> [Instructions to follow]:
Find the line that contains "Image resolution: width=220". Restate it and each following line exactly, through the end of the records.

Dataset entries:
● ● ●

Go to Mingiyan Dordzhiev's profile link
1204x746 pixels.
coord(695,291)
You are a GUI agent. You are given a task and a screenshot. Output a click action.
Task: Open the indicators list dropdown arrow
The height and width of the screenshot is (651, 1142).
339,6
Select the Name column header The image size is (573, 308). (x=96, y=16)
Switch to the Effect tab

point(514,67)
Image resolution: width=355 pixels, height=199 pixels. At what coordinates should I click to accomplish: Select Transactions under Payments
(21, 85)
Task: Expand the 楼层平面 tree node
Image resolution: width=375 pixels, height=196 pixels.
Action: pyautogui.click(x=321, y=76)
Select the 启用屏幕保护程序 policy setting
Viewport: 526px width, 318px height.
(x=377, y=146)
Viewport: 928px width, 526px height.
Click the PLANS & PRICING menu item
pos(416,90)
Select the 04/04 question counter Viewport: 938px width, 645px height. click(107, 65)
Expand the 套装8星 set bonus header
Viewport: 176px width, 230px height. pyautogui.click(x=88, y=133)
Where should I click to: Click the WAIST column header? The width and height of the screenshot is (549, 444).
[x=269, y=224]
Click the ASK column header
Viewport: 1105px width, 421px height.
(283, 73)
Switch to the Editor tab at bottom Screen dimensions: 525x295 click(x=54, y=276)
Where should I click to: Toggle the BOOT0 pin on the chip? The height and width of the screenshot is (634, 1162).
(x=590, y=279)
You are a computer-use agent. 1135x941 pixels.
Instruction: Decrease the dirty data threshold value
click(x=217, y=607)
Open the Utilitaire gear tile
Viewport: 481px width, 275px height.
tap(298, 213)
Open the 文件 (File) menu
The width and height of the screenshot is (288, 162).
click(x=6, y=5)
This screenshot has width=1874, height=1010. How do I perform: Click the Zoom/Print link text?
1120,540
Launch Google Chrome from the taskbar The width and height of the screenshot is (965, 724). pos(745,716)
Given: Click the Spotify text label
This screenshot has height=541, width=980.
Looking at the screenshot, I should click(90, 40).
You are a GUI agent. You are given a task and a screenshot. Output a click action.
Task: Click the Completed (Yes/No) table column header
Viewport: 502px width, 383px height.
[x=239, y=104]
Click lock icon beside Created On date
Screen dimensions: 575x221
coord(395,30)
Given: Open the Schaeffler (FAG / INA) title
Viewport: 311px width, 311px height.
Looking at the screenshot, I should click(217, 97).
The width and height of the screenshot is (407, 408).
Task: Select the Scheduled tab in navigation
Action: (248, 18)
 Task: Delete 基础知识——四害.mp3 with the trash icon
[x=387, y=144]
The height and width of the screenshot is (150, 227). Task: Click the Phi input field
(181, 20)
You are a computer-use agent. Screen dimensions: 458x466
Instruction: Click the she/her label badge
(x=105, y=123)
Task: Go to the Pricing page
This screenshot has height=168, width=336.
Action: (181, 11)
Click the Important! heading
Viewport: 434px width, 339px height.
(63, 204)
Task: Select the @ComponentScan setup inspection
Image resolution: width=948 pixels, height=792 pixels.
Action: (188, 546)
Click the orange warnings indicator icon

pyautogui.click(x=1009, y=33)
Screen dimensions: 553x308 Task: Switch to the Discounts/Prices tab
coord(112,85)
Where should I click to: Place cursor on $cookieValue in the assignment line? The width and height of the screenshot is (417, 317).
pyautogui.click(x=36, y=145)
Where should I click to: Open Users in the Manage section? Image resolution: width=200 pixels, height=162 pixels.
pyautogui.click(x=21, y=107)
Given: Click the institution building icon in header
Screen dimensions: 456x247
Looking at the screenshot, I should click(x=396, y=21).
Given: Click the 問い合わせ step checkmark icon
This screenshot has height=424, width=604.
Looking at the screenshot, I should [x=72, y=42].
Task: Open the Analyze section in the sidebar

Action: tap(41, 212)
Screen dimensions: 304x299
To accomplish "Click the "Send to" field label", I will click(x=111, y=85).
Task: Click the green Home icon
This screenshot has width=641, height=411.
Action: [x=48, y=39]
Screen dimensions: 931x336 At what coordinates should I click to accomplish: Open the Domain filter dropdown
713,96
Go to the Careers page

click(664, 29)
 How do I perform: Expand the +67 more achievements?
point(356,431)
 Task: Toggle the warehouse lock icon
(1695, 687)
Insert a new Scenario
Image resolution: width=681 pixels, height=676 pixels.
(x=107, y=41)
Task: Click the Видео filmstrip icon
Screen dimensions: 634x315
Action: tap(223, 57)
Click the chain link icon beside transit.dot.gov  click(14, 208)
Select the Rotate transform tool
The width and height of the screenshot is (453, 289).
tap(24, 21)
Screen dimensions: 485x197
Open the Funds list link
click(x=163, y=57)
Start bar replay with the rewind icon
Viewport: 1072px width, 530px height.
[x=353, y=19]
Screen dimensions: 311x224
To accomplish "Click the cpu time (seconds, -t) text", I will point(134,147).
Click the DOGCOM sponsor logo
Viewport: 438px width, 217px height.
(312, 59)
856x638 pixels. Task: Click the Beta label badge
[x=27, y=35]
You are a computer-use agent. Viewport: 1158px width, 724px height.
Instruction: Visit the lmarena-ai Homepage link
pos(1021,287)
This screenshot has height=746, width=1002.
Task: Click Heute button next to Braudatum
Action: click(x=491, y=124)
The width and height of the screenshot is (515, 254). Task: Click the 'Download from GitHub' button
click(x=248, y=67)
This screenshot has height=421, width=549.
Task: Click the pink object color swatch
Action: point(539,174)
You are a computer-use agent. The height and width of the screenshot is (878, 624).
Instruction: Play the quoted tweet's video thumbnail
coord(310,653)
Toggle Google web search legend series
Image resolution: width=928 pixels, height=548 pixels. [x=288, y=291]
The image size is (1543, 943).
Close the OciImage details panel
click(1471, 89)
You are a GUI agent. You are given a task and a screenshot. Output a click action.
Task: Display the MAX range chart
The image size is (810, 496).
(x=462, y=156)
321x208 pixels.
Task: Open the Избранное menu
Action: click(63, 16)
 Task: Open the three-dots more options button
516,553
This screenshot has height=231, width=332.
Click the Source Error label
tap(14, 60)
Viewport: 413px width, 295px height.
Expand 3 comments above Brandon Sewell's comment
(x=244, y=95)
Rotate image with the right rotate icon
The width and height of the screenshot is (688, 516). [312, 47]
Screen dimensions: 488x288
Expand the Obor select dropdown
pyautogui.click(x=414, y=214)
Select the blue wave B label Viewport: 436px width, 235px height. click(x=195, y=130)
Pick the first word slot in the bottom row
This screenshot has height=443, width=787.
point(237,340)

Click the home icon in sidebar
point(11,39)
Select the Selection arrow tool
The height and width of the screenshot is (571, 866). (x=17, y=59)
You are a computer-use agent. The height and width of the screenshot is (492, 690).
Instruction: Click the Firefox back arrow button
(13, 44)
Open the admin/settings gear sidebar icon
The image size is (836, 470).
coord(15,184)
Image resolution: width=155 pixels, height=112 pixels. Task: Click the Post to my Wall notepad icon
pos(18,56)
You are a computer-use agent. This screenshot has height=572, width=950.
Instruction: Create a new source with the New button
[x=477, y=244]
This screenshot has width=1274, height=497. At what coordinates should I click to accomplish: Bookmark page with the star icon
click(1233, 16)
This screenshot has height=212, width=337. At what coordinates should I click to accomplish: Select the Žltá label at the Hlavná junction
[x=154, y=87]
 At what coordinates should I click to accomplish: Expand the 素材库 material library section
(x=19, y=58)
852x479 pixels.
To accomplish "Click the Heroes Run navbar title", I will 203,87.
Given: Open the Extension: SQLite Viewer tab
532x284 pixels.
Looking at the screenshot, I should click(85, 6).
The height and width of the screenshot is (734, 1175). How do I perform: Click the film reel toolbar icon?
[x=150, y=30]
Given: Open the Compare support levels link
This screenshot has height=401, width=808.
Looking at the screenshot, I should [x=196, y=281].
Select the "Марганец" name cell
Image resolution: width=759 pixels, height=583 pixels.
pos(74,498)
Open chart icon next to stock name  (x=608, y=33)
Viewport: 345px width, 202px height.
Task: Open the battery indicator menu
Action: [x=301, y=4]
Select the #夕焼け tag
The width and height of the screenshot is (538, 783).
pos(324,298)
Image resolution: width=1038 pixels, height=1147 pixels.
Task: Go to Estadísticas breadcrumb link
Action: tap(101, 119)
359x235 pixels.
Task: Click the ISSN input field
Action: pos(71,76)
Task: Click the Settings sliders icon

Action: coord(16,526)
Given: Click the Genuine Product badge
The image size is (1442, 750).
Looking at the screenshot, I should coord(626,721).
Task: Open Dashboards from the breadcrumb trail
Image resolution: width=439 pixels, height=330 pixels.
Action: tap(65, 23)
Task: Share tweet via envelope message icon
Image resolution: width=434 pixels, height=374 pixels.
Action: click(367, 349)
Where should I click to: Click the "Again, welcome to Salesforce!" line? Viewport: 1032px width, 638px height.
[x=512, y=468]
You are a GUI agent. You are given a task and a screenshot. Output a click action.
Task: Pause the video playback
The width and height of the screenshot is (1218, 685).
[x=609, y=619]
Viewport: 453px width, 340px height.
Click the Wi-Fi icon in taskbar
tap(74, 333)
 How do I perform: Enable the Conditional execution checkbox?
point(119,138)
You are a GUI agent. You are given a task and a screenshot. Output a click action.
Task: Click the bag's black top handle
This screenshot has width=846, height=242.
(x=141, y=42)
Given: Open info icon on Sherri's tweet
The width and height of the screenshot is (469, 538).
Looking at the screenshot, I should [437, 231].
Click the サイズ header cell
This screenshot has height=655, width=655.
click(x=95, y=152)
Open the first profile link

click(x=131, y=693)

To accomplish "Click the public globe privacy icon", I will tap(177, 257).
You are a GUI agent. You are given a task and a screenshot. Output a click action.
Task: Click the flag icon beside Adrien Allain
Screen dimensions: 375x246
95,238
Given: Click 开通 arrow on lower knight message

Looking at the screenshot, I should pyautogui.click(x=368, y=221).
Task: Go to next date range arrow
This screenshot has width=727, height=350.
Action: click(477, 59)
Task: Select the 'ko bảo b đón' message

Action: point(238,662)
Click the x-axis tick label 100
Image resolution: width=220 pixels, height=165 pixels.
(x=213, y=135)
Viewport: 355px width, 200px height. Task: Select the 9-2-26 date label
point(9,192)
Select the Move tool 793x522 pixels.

● ● ●

> [Solution]:
Image resolution: width=220 pixels, height=165 pixels.
(x=213, y=135)
Viewport: 355px width, 200px height. Task: Select the 9-2-26 date label
point(9,192)
Select the Move tool 793x522 pixels.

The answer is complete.